_TASK REQUIREMENTS_:
Extend the news article below on the trademark dispute over the Pokemon gene name, beginning after its final sentence.

_TEXT FOR ANALYSIS_:
★ ★ ★

Pokémon blocks gene name
Moniker proves too much for games company by Tom Simonite
A cancer research institute has been threatened with legal action by the US branch of Japanese video-game franchise Pokémon, after one of its researchers borrowed the company's trademark to name an oncogene.
Pier Paolo Pandolfi of the Memorial Sloan-Kettering Cancer Center, New York, first called the new member of the POK family of genes Pokemon at a conference in 2001, claiming it was an acronym for POK erythroid myeloid ontogenic. But when Pandolfi and his colleagues described the gene's role in the development of human cancer in Nature last January, the discovery attracted headlines such as 'Pokemon's cancer role revealed' (T. Maeda et al. Nature 433, 278–285; 2005). Message boards and blogs picked up the story, unable to resist using the phrase 'Pokemon causes cancer'.
That led Pokémon USA to exert its legal right to the trademark, Nature has learned. "They threatened to sue us if we did not stop calling the gene Pokemon," says Pandolfi, "but the name and the gene have nothing to do with the cartoon." A spokeswoman for Pokémon USA told Nature that its image was at risk. "We don't want our image undermined by associating Pokémon with cancer," she said.
This is not the first case of trademark law interfering with a researcher's attempt to name a gene. In 1993, Alfonso Martinez Arias of the University of Cambridge, UK, was told to find an alternative name for his new fly gene Velcro, after the Velcro Corporation wrote to the journal that was publishing his paper to say that "such usage invariably dilutes the value of our name and mark".

★ ★ ★

Stored records:
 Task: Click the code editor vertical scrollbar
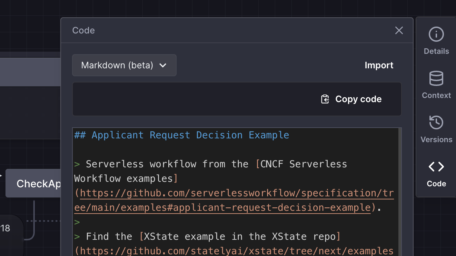point(400,190)
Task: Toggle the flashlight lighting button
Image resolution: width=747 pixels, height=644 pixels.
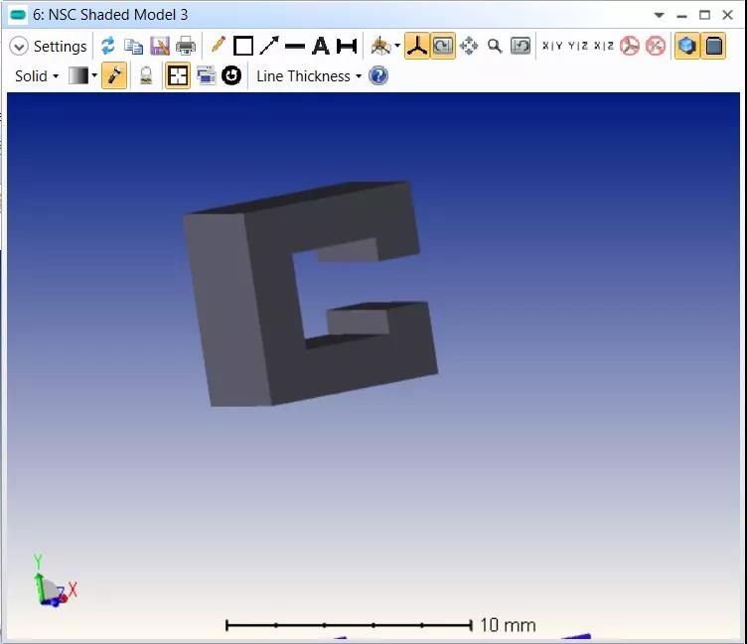Action: click(114, 75)
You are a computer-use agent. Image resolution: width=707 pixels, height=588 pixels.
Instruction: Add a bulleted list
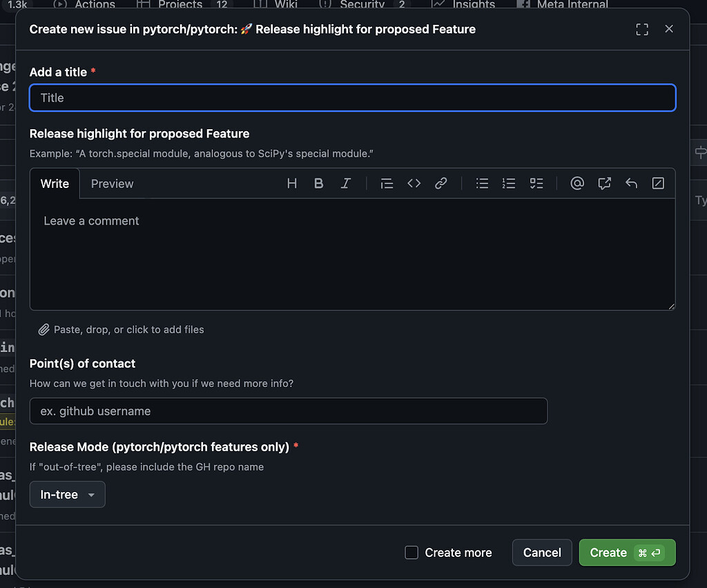coord(482,183)
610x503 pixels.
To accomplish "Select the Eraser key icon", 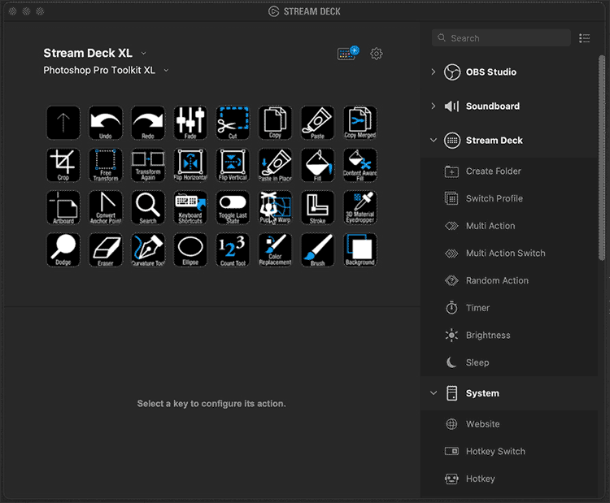I will point(106,249).
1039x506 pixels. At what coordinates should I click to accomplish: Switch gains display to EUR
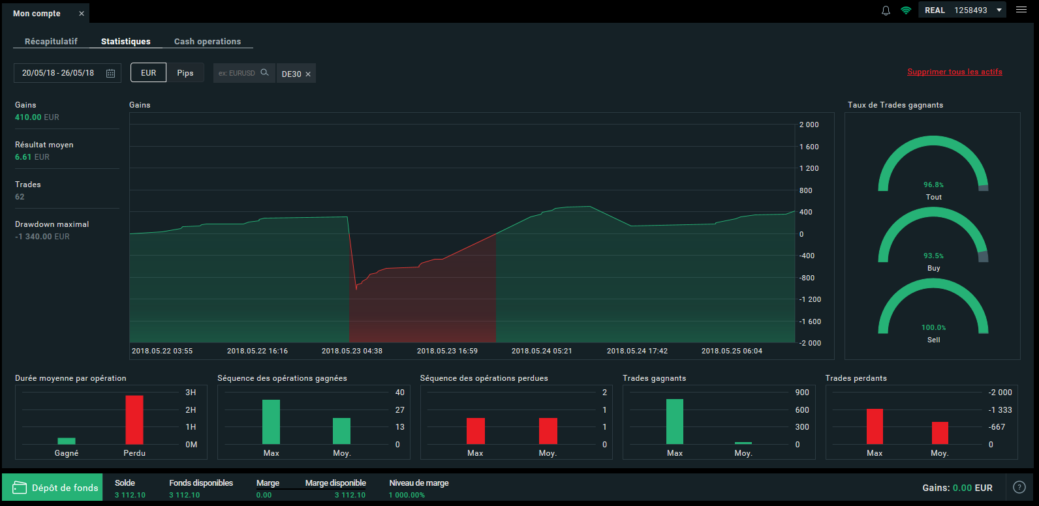coord(149,73)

★ ★ ★

_EXPECTED OUTPUT_:
Perhaps the best-known quirkily titled gene, the fly-development gene Sonic hedgehog, has so far escaped legal threats, despite sharing a name with the spiky electric-blue star owned by that other Japanese video-game giant Sega. Bob Riddle came up with the name in 1993 while working at Harvard University Medical School, but says he doesn't think Sega's image is threatened. "I don't think a development gene harms them," he explains.
Martinez Arias says he has been more careful since his experience with Velcro, but that trademark infringements will continue if geneticists keep looking for catchy names. "They name genes as if they are claiming a new continent," he says. Safe, if boring, systematic names such as those of the Human Genome Nomenclature Committee (HGNC) should be used instead, says Martinez Arias. The Sloan-Kettering centre seems to agree, and is now calling Pandolfi's gene by the HGNC-recognized moniker Zbtb7.